243 arrests made in historic healthcare fraud crackdown

As part of a nationwide crackdown on healthcare fraud, federal officials arrested 243 people last week for allegedly participating in schemes that involved approximately $712 million in false billings to Medicare and Medicaid. The arrests included 46 doctors, nurses and other licensed medical professionals.

According to Attorney General Loretta E. Lynch, who announced the arrests alongside HHS Secretary Sylvia Mathews Burwell, the sweep is without precedent.

“This action represents the largest criminal health care fraud takedown in the history of the Department of Justice, and it adds to an already remarkable record of enforcement,” Lynch said in an official statement. “The defendants charged include doctors, patient recruiters, home health care providers, pharmacy owners and others.  They billed for equipment that wasn’t provided, for care that wasn’t needed, and for services that weren’t rendered.”

The Medicare Fraud Strike Force led the operation, which was the result of a large-scale collaboration between the Department of Justice, FBI, Internal Revenue Service Criminal Investigations Division, and Medicaid Fraud Control Units (MFCUs) from 11 states.

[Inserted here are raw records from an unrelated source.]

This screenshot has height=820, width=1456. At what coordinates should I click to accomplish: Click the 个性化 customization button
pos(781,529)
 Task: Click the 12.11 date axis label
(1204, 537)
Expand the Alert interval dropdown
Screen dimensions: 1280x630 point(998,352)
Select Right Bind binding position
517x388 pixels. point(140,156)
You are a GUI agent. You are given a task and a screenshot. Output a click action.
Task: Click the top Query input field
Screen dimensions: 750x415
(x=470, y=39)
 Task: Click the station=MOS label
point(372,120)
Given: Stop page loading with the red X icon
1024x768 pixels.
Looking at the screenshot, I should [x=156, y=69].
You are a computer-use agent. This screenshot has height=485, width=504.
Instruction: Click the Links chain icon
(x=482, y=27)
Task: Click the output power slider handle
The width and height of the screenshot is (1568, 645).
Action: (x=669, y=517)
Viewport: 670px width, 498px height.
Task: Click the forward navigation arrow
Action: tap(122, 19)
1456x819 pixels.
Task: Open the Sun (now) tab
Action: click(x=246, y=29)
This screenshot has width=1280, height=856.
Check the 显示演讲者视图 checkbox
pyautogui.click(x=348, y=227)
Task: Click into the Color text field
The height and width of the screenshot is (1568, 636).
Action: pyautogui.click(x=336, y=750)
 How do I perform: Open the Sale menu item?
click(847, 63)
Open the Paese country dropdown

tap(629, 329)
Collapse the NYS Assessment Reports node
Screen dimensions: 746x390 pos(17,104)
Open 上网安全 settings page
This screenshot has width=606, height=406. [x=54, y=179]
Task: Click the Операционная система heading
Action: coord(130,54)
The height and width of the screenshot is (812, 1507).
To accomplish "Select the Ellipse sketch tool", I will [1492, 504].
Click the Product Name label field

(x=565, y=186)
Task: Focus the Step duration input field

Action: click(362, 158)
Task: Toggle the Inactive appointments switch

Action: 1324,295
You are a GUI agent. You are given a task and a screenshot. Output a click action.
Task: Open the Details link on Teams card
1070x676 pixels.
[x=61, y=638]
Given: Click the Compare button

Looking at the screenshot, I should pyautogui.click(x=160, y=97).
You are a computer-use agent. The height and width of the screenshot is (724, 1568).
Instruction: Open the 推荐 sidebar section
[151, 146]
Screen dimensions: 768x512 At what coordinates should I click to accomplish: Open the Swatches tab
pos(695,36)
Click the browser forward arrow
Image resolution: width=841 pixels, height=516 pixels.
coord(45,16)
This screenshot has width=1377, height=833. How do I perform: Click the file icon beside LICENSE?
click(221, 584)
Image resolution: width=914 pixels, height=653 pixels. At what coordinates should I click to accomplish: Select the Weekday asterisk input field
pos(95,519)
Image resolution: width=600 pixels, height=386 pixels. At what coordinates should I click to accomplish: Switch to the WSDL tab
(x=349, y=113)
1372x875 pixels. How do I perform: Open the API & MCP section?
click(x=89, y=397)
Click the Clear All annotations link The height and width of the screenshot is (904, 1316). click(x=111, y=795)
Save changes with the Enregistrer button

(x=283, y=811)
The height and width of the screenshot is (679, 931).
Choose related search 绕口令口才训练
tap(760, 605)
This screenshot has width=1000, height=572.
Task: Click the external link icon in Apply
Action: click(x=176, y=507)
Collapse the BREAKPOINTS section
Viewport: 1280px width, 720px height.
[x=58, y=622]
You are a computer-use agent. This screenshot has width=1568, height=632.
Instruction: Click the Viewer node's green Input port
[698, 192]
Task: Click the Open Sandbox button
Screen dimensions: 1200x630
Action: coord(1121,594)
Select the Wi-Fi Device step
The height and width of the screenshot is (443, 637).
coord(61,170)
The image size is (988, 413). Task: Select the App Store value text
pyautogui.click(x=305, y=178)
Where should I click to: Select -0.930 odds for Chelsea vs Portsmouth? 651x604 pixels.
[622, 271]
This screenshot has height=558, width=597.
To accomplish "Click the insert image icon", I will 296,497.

The strike force primarily focused on fraud related to Medicare Part D prescription drugs, Medicaid Personal Care Services, and Medicare home health benefits.

Arrests were made in a 14 states, ranging from Alaska to Florida. Officials from those states joined federal officials in condemning the alleged fraud.

“When you charge for a medical procedure you never performed, for something a patient never needed or asked for and steal millions from our taxpayers, we are coming after you,” Pam Bondi, Florida attorney general, said in a statement. In southern Florida alone, 73 people were arrested as a part of the investigation.

John R. Parker, acting U.S. attorney of the northern district of Texas, commented on the seven arrests made in his district, which included two physicians and a registered nurse.

“This district will continue to focus all the tools and resources of the Medicare Fraud Strike Force on those who cheat not only Medicare and Medicaid, but all taxpayers and vulnerable patients as well,” Parker said in a statement. “When these schemes are uncovered, and they will be, this office will not hesitate to bring indictments, such as the two that were unsealed this week in Dallas, against those who defraud these essential health care programs.”

Healthcare fraud is believed to cost the United States $60 to $90 billion per year. To help fight the rampant fraud, the Affordable Care Act (ACA) included a provision that provided the government with $350 million to acquire new tools and resources—including improved information technology—over a ten-year span. The ACA also called for an increase in screening and background checks and created new, stricter penalties for those who are found guilty of fraud.